------ Excerto apresentado ------

Os cinco partidos autores dos projetos de lei, que se encontram a ser analisados em especialidade, recusam o repto da FPV. Para o BE, até foi feito de uma forma "totalmente desonesta", porque procura "explorar a emoção e o medo que está a ser criado pela pandemia".
"Do que se trata evidentemente não é de qualquer decisão relativamente a velhinhos mas o respeito pela decisão de quem está em sofrimento", vinca o deputado José Manuel Pureza, reiterando o empenho do BE no trabalho na especialidade. Recorde-se que já foi constituído um grupo de trabalho, coordenado pela deputada social-democrata Mónica Quintela.
André Silva concorda que se trata de uma "declaração de mau gosto" e que, "nos moldes em que o assunto é abordado", é um "desrespeito". "Assim que a Assembleia da República regresse à normalidade, o processo legislativo seguirá o seu curso", assegura, ao JN, o deputado e porta-voz do PAN.

------ Material fornecido ------

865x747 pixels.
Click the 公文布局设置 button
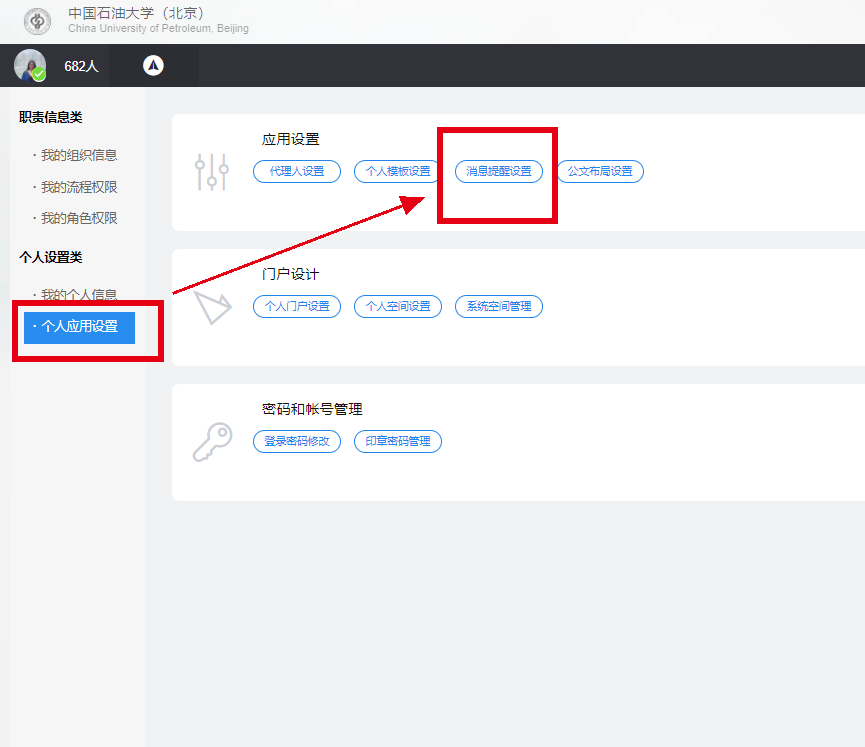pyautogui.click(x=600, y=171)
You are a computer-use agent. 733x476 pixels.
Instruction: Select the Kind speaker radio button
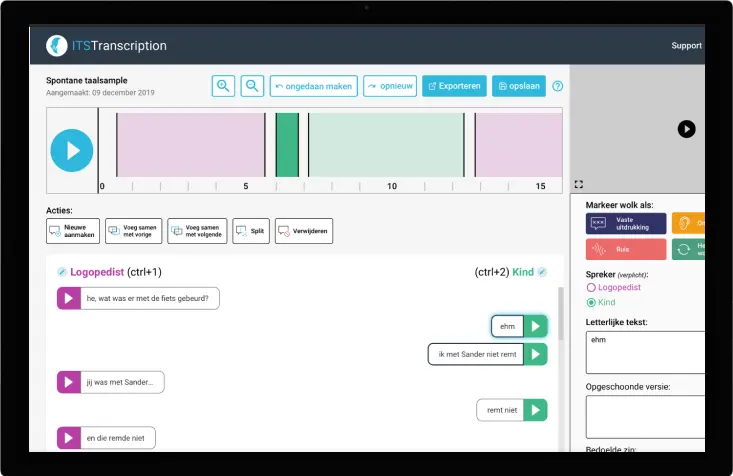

------
------ Material fornecido ------

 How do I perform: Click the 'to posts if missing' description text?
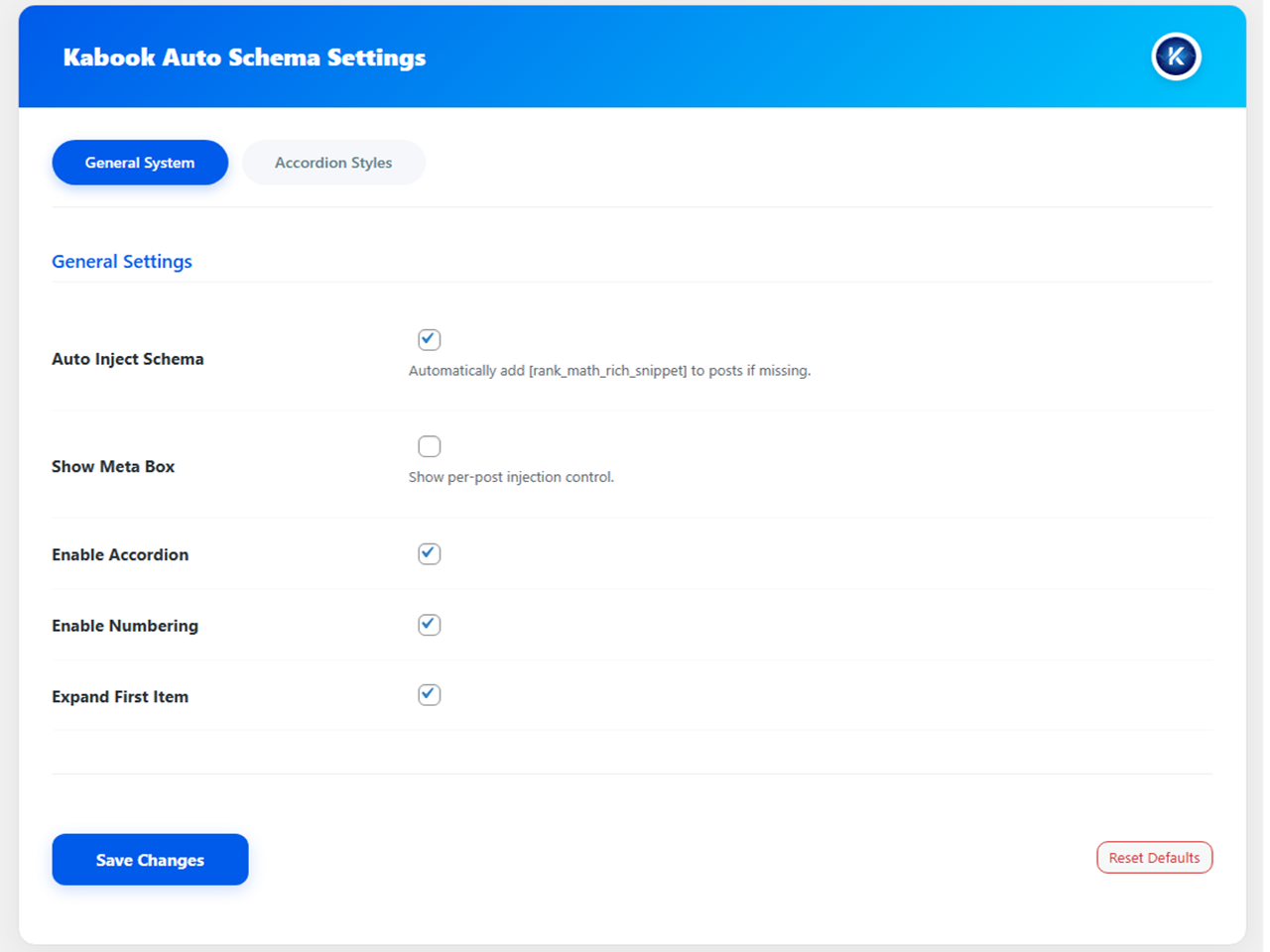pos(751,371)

------

O que se pede:
Volte a escrever o excerto apresentado, desde "Os cinco partidos" até "social-democrata Mónica Quintela.", trocando "repto" por "desafio". O material não desempenha qualquer papel aqui.

Resposta esperada:
Os cinco partidos autores dos projetos de lei, que se encontram a ser analisados em especialidade, recusam o desafio da FPV. Para o BE, até foi feito de uma forma "totalmente desonesta", porque procura "explorar a emoção e o medo que está a ser criado pela pandemia".
"Do que se trata evidentemente não é de qualquer decisão relativamente a velhinhos mas o respeito pela decisão de quem está em sofrimento", vinca o deputado José Manuel Pureza, reiterando o empenho do BE no trabalho na especialidade. Recorde-se que já foi constituído um grupo de trabalho, coordenado pela deputada social-democrata Mónica Quintela.